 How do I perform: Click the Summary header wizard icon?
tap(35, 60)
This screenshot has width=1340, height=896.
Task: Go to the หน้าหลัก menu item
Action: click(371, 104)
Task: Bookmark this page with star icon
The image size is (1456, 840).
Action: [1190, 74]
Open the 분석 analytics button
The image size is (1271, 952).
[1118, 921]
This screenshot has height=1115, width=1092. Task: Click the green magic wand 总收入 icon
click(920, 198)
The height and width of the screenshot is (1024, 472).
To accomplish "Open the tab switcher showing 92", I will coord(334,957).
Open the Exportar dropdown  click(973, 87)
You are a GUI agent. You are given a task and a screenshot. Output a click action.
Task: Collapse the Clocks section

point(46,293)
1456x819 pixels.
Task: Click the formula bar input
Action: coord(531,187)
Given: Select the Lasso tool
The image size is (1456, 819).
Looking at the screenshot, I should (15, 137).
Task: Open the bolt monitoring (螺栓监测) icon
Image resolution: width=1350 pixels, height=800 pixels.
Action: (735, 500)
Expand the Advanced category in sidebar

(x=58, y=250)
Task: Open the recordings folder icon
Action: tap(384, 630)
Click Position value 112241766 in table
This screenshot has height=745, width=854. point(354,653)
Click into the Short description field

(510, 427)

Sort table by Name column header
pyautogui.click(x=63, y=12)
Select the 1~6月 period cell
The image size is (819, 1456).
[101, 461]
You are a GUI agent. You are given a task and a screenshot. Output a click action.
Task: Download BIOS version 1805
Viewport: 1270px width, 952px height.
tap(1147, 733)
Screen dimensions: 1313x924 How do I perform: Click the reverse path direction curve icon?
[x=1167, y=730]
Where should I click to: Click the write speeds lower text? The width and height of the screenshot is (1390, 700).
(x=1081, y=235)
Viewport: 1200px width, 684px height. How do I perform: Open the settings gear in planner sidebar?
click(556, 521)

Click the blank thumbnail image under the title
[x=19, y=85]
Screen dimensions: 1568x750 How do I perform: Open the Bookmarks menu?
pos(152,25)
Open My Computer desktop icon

### TASK STATEMENT
Starting at the top of the material and ending with the line that contains "Action: coord(531,187)", lay out each line as one string in a JSON list. Skip the blank lines.

### OUTPUT OF THE EXERCISE
[
  " How do I perform: Click the Summary header wizard icon?",
  "tap(35, 60)",
  "This screenshot has width=1340, height=896.",
  "Task: Go to the หน้าหลัก menu item",
  "Action: click(371, 104)",
  "Task: Bookmark this page with star icon",
  "The image size is (1456, 840).",
  "Action: [1190, 74]",
  "Open the 분석 analytics button",
  "The image size is (1271, 952).",
  "[1118, 921]",
  "This screenshot has height=1115, width=1092. Task: Click the green magic wand 总收入 icon",
  "click(920, 198)",
  "The height and width of the screenshot is (1024, 472).",
  "To accomplish \"Open the tab switcher showing 92\", I will coord(334,957).",
  "Open the Exportar dropdown  click(973, 87)",
  "You are a GUI agent. You are given a task and a screenshot. Output a click action.",
  "Task: Collapse the Clocks section",
  "point(46,293)",
  "1456x819 pixels.",
  "Task: Click the formula bar input",
  "Action: coord(531,187)"
]